Core REST Principles
REST APIs are built around a few key constraints:
- Stateless — Each request contains all the information the server needs. No session state is stored on the server between requests.
- Resource-based — Everything is a resource identified by a URL (e.g.,
/users/42). - Uniform interface — Use standard HTTP methods and status codes consistently.
- Client-server separation — The client and server evolve independently.
HTTP Methods
Each HTTP method maps to a specific operation on a resource:
| Method | Purpose | Idempotent | Safe |
|---|---|---|---|
| GET | Retrieve a resource | Yes | Yes |
| POST | Create a new resource | No | No |
| PUT | Replace a resource entirely | Yes | No |
| PATCH | Partially update a resource | Yes | No |
| DELETE | Remove a resource | Yes | No |
Idempotent means calling it multiple times produces the same result. Safe means it doesn't modify the resource.
Status Codes
Use the correct HTTP status code for every response.
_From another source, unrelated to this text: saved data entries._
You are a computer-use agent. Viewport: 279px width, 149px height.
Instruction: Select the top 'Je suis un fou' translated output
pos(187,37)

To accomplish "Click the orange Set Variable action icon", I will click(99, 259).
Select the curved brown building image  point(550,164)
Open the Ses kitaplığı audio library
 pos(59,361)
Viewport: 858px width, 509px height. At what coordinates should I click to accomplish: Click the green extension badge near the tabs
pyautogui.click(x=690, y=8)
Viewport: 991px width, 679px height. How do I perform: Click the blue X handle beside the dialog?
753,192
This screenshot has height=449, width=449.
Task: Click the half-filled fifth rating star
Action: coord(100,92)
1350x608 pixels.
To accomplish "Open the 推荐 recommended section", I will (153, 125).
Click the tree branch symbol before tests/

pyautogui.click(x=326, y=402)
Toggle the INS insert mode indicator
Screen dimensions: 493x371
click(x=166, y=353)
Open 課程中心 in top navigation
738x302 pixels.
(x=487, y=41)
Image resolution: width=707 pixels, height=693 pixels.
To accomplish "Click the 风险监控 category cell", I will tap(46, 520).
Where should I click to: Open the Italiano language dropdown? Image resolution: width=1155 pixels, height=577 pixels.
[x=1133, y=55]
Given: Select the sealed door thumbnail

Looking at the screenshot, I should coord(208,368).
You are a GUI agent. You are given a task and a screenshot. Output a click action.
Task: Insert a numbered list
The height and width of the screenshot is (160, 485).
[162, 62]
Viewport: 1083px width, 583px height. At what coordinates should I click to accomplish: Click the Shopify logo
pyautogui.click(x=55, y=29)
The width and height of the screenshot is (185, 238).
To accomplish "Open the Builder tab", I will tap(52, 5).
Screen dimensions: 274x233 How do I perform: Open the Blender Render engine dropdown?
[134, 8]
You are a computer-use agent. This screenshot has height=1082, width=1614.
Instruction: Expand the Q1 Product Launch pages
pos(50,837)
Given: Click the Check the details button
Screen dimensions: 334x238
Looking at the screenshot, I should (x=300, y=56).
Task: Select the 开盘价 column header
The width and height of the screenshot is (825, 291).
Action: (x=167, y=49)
Here are the most important ones:
Success (2xx)
// 200 OK — Successful GET, PUT, PATCH, or DELETE
res.status(200).json({ id: 1, name: "Alice" });
// 201 Created — Successful POST that created a resource
res.status(201).json({ id: 2, name: "Bob" });
// 204 No Content — Successful DELETE with no response body
res.status(204).send();Client Errors (4xx)
// 400 Bad Request — Invalid input
res.status(400).json({ error: "Email is required" });
// 401 Unauthorized — Missing or invalid authentication
res.status(401).json({ error: "Invalid token" });
// 403 Forbidden — Authenticated but not authorized
res.status(403).json({ error: "Admin access required" });
// 404 Not Found — Resource doesn't exist
res.status(404).json({ error: "User not found" });
// 409 Conflict — Resource already exists
res.status(409).json({ error: "Email already registered" });
// 422 Unprocessable Entity — Validation failed
res.status(422).json({ errors: [{ field: "email", message: "Invalid format" }] });Server Errors (5xx)
// 500 Internal Server Error — Unexpected server failure
res.status(500).json({ error: "Something went wrong" });Resource Design
Good URL design is fundamental to a clean API. Resources should be nouns, not verbs.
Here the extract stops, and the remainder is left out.